Repeat the entries exactly as they are written.
────
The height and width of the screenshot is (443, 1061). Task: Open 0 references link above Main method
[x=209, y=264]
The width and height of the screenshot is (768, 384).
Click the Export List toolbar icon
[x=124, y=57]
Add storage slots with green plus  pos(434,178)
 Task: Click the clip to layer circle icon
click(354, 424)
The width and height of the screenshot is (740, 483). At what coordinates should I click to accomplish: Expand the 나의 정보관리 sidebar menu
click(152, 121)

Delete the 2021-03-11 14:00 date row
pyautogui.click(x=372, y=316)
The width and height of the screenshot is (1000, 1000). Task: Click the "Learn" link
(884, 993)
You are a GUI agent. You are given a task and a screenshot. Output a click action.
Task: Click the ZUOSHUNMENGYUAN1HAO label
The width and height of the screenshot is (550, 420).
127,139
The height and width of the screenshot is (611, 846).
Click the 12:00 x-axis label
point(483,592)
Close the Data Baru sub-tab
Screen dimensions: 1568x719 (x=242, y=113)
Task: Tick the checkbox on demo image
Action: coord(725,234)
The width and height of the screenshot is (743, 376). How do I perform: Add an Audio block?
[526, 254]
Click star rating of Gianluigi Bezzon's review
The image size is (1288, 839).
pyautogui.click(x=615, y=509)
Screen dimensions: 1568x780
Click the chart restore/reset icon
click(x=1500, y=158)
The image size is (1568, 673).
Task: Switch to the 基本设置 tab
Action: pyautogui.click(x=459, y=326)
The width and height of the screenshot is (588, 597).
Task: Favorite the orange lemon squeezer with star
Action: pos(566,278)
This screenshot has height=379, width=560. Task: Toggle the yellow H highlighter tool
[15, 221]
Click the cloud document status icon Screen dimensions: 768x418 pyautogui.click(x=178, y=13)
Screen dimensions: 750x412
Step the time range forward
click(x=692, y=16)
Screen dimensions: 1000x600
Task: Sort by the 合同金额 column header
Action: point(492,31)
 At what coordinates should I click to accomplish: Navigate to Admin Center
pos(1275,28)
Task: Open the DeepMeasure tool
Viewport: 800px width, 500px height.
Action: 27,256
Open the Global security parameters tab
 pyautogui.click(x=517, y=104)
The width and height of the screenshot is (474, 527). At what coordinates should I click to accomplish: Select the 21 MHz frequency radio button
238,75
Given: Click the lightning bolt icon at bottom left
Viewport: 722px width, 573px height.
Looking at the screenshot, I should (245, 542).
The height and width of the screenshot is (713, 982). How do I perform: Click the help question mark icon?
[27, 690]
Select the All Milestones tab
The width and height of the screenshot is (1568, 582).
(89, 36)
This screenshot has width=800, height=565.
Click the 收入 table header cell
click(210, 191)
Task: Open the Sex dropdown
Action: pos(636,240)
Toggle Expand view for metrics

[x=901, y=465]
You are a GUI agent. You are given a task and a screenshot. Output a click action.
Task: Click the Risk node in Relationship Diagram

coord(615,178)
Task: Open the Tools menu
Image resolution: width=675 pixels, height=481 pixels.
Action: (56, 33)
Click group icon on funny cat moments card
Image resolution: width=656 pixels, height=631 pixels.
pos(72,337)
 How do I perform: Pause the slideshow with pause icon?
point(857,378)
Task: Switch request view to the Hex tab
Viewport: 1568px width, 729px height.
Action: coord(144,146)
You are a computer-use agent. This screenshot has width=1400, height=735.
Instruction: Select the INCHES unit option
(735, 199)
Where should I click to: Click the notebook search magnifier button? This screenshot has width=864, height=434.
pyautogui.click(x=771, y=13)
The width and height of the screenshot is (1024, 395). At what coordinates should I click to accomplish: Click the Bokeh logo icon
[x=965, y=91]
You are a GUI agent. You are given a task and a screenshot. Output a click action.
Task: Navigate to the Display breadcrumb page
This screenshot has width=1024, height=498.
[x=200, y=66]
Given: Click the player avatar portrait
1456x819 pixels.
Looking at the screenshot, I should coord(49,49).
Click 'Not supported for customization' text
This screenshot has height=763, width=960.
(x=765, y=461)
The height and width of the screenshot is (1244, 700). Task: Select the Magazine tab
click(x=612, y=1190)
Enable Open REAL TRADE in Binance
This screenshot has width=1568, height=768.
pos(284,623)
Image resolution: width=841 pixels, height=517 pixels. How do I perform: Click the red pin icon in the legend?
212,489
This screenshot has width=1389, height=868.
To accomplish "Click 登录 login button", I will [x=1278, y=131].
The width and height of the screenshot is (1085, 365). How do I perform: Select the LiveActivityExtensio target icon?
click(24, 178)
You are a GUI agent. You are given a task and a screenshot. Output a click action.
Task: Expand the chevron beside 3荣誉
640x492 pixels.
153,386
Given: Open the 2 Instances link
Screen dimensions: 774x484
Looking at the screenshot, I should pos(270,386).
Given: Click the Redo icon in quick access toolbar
────
WRITTEN REPLY>
The height and width of the screenshot is (443, 1061). Task: Open 0 references link above Main method
[x=209, y=264]
The width and height of the screenshot is (768, 384).
Click the Export List toolbar icon
[x=124, y=57]
Add storage slots with green plus  pos(434,178)
 Task: Click the clip to layer circle icon
click(354, 424)
The width and height of the screenshot is (740, 483). At what coordinates should I click to accomplish: Expand the 나의 정보관리 sidebar menu
click(152, 121)

Delete the 2021-03-11 14:00 date row
pyautogui.click(x=372, y=316)
The width and height of the screenshot is (1000, 1000). Task: Click the "Learn" link
(884, 993)
You are a GUI agent. You are given a task and a screenshot. Output a click action.
Task: Click the ZUOSHUNMENGYUAN1HAO label
The width and height of the screenshot is (550, 420).
127,139
The height and width of the screenshot is (611, 846).
Click the 12:00 x-axis label
point(483,592)
Close the Data Baru sub-tab
Screen dimensions: 1568x719 (x=242, y=113)
Task: Tick the checkbox on demo image
Action: coord(725,234)
The width and height of the screenshot is (743, 376). How do I perform: Add an Audio block?
[526, 254]
Click star rating of Gianluigi Bezzon's review
The image size is (1288, 839).
pyautogui.click(x=615, y=509)
Screen dimensions: 1568x780
Click the chart restore/reset icon
click(x=1500, y=158)
The image size is (1568, 673).
Task: Switch to the 基本设置 tab
Action: pyautogui.click(x=459, y=326)
The width and height of the screenshot is (588, 597).
Task: Favorite the orange lemon squeezer with star
Action: pos(566,278)
This screenshot has height=379, width=560. Task: Toggle the yellow H highlighter tool
[15, 221]
Click the cloud document status icon Screen dimensions: 768x418 pyautogui.click(x=178, y=13)
Screen dimensions: 750x412
Step the time range forward
click(x=692, y=16)
Screen dimensions: 1000x600
Task: Sort by the 合同金额 column header
Action: point(492,31)
 At what coordinates should I click to accomplish: Navigate to Admin Center
pos(1275,28)
Task: Open the DeepMeasure tool
Viewport: 800px width, 500px height.
Action: 27,256
Open the Global security parameters tab
 pyautogui.click(x=517, y=104)
The width and height of the screenshot is (474, 527). At what coordinates should I click to accomplish: Select the 21 MHz frequency radio button
238,75
Given: Click the lightning bolt icon at bottom left
Viewport: 722px width, 573px height.
Looking at the screenshot, I should (245, 542).
The height and width of the screenshot is (713, 982). How do I perform: Click the help question mark icon?
[27, 690]
Select the All Milestones tab
The width and height of the screenshot is (1568, 582).
(89, 36)
This screenshot has width=800, height=565.
Click the 收入 table header cell
click(210, 191)
Task: Open the Sex dropdown
Action: pos(636,240)
Toggle Expand view for metrics

[x=901, y=465]
You are a GUI agent. You are given a task and a screenshot. Output a click action.
Task: Click the Risk node in Relationship Diagram

coord(615,178)
Task: Open the Tools menu
Image resolution: width=675 pixels, height=481 pixels.
Action: (56, 33)
Click group icon on funny cat moments card
Image resolution: width=656 pixels, height=631 pixels.
pos(72,337)
 How do I perform: Pause the slideshow with pause icon?
point(857,378)
Task: Switch request view to the Hex tab
Viewport: 1568px width, 729px height.
Action: coord(144,146)
You are a computer-use agent. This screenshot has width=1400, height=735.
Instruction: Select the INCHES unit option
(735, 199)
Where should I click to: Click the notebook search magnifier button? This screenshot has width=864, height=434.
pyautogui.click(x=771, y=13)
The width and height of the screenshot is (1024, 395). At what coordinates should I click to accomplish: Click the Bokeh logo icon
[x=965, y=91]
You are a GUI agent. You are given a task and a screenshot. Output a click action.
Task: Navigate to the Display breadcrumb page
This screenshot has width=1024, height=498.
[x=200, y=66]
Given: Click the player avatar portrait
1456x819 pixels.
Looking at the screenshot, I should coord(49,49).
Click 'Not supported for customization' text
This screenshot has height=763, width=960.
(x=765, y=461)
The height and width of the screenshot is (1244, 700). Task: Select the Magazine tab
click(x=612, y=1190)
Enable Open REAL TRADE in Binance
This screenshot has width=1568, height=768.
pos(284,623)
Image resolution: width=841 pixels, height=517 pixels. How do I perform: Click the red pin icon in the legend?
212,489
This screenshot has width=1389, height=868.
To accomplish "Click 登录 login button", I will [x=1278, y=131].
The width and height of the screenshot is (1085, 365). How do I perform: Select the LiveActivityExtensio target icon?
click(24, 178)
You are a GUI agent. You are given a task and a screenshot. Output a click action.
Task: Expand the chevron beside 3荣誉
640x492 pixels.
153,386
Given: Open the 2 Instances link
Screen dimensions: 774x484
Looking at the screenshot, I should pos(270,386).
Given: Click the Redo icon in quick access toolbar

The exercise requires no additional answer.